**SELECTED EXCERPT**
My homeland, India, is one of the few countries not turning away waste-filled containers coming our way from the west. Taking on more garbage increases pressure on existing landfill sites, and the inevitable incineration of said garbage releases more carcinogens and toxins into the air than can be handled by the public. Considering how severely burdened we already are with our own waste management problems, it’s incomprehensible that we take on this trouble without having the means to deal with it.

Internalised racism and the remnants of a colonial hangover still compel a large section of the Indian population to equate foreign items or things bought ‘abroad’ with a sense of much-desired exclusivity. At present, the Indian market desperately lacks the awareness of exactly how much this fetishization of imported goods costs: not only are we crippling our own domestic industries, but we are also paying for this greed with the very air we breathe.

The processes of dealing with the ‘recycled’ waste sent our way and the subsequent toxic byproducts released pose the biggest threat to the Indian population. With this poster series, the objective was to create alarm, curiosity and distress by juxtaposing glamourous imported items with life-threatening imported waste from each of the countries on display, thereby speculating on what India really imports – commodities, garbage and diseases combined.

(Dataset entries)
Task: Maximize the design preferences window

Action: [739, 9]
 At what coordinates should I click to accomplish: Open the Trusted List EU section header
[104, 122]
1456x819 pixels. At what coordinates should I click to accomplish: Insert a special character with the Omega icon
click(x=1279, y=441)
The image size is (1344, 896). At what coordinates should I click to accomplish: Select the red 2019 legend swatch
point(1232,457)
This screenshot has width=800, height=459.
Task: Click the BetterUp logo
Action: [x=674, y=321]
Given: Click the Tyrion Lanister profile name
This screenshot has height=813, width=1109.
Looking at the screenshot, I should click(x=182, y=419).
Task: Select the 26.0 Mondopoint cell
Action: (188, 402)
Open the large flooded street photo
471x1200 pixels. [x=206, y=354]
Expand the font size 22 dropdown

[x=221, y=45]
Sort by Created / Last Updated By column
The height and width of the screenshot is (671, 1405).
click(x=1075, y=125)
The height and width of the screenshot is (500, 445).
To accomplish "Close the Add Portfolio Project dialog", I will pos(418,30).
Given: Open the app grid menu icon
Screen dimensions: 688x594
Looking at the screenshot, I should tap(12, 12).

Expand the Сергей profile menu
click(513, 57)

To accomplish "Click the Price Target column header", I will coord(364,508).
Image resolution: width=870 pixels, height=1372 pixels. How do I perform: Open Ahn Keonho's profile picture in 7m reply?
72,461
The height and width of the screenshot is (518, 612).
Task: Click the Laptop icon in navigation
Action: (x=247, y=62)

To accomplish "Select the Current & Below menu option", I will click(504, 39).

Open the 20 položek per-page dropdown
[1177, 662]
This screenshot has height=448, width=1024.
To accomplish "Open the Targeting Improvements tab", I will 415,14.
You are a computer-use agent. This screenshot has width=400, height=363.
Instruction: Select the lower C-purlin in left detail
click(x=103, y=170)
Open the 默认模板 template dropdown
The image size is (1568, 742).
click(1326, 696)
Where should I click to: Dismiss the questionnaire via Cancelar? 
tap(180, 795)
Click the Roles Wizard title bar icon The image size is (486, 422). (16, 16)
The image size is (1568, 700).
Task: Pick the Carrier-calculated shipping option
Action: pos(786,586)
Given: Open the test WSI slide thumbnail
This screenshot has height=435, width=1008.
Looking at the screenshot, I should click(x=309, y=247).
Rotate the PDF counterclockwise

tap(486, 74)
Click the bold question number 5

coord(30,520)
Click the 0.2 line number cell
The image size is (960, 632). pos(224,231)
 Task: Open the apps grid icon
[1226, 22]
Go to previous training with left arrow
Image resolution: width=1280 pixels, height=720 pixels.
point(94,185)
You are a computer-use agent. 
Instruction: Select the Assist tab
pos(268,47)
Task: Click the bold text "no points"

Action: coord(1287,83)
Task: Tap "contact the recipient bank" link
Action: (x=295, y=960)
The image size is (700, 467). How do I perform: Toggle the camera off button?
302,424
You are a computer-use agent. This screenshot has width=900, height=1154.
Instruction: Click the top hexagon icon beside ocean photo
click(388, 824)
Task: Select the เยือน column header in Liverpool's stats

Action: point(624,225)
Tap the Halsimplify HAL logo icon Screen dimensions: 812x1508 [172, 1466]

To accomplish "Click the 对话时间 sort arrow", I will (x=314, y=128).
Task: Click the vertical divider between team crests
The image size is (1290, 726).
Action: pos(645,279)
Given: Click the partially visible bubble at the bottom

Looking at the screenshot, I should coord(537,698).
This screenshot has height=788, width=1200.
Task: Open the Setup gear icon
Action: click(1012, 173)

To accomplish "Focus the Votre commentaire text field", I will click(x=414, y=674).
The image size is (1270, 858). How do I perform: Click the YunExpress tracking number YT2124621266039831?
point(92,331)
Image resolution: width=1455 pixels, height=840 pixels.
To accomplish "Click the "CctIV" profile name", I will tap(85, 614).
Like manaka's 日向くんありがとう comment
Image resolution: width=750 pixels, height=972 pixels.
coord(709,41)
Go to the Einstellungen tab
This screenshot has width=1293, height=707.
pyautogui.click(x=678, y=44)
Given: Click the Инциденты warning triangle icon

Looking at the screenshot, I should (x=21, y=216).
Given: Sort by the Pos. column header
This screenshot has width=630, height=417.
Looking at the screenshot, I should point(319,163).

**WORK INSTRUCTION A**
Reproduce verbatim the portion of the passage on India's imported waste starting at "My homeland, India, is" and ending at "deal with it.".
**WORK INSTRUCTION B**
Go on with the passage on India's imported waste from where it stops.

**RESPONSE A**
My homeland, India, is one of the few countries not turning away waste-filled containers coming our way from the west. Taking on more garbage increases pressure on existing landfill sites, and the inevitable incineration of said garbage releases more carcinogens and toxins into the air than can be handled by the public. Considering how severely burdened we already are with our own waste management problems, it’s incomprehensible that we take on this trouble without having the means to deal with it.

**RESPONSE B**
This project was conceptualised as a response to the Right to Breathe submission brief by RSA Student Design Awards. I chose to explore the extent of air pollution in my home country India where the PM2.5 concentration in the air is currently 11.6 times above the WHO annual air quality guideline value. On researching the different sources causing low quality breathable air, the various waste landfills near habitable areas in Indian cities were flagged, allowing me to redirect my focus on the waste disposal issues in my country, and more importantly, the Global Waste Trade, a leading cause of waste pollution in India.  

Taking trade as the grounding theme, I highlighted the top 8 countries exporting their waste to India, and found their corresponding official commodity exports to the country. From India's point of view, I co-related the waste import and the official import from each of these countries and decided to blend them visually in 3D animated models, as stylized representations of the realities of India's imports.  

The final artworks of import models are accompanied by textual elements stating all the imports from each country – the official item, the form of waste, the effect on landfills, and finally the effect on the respiratory functions of the human body as a by product of the pollution trade.  

These artworks exist as digital posters accompanied with a barcode that directs viewers to a website containing sources, links and articles to the topics of Global Waste Trade, Waste in India, Waste Effects and Waste Management for a better understanding of this grave issue.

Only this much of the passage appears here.